WIP Limits AKA [the] Context Switch overhead [problem]
The idea of suggesting that we do less is often a tricky one to get our head around, from a business perspective when we are under pressure to get things done, saying “no, this item has to go in the backlog” is not always easy, this is especially prevalent where we are firefighting.
So, why do I say “AKA context switch overhead”?
Digging in. Before I knew about ‘WIP limits’ as a thing, I used to explain this idea that increasing the number of things we were doing at once would lead to loss of effectiveness at delivery. My audience was largely Unix systems admin and network engineers so it was a bit technical, it went something along these lines..
“Think of a time slice scheduler in operating system terms, in our OS it has one job; to divide fixed CPU resources amongst the processes demanding CPU time on your machine. Every time the scheduler switches the CPU to work on a different process there is a fixed small amount of time required to change ‘context’ to the new process (think registers, memory, paging etc)..”
Often the penny would drop at this point in the conversation, people would begin to see that the overall throughput would be lower because the ‘end to end’ or ‘cycle’ processing time for any given process would be longer due to more time spent context switching and less on execution.

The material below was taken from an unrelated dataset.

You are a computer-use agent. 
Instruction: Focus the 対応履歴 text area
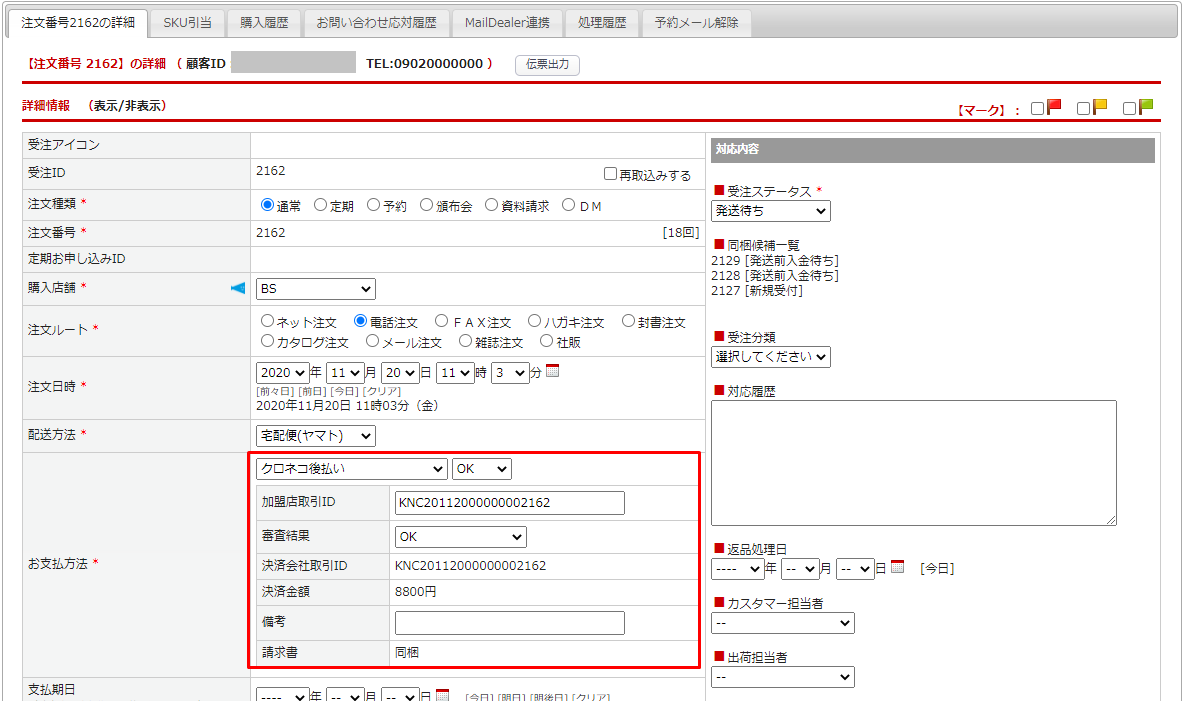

The effect of the number of processes on the cycle time
We can show the time scheduling of our imaginary computer mathematically (I hope) using the information below to produce a number which represents this ‘execution time window for processing’ or ‘cycle time’:
Execution time window : e
Available time: T
Number of processes: n
Delay for context switch: d
Using the formula ‘e = (T / n) – d‘ we can see the amount of time a process gets on the cpu for execution.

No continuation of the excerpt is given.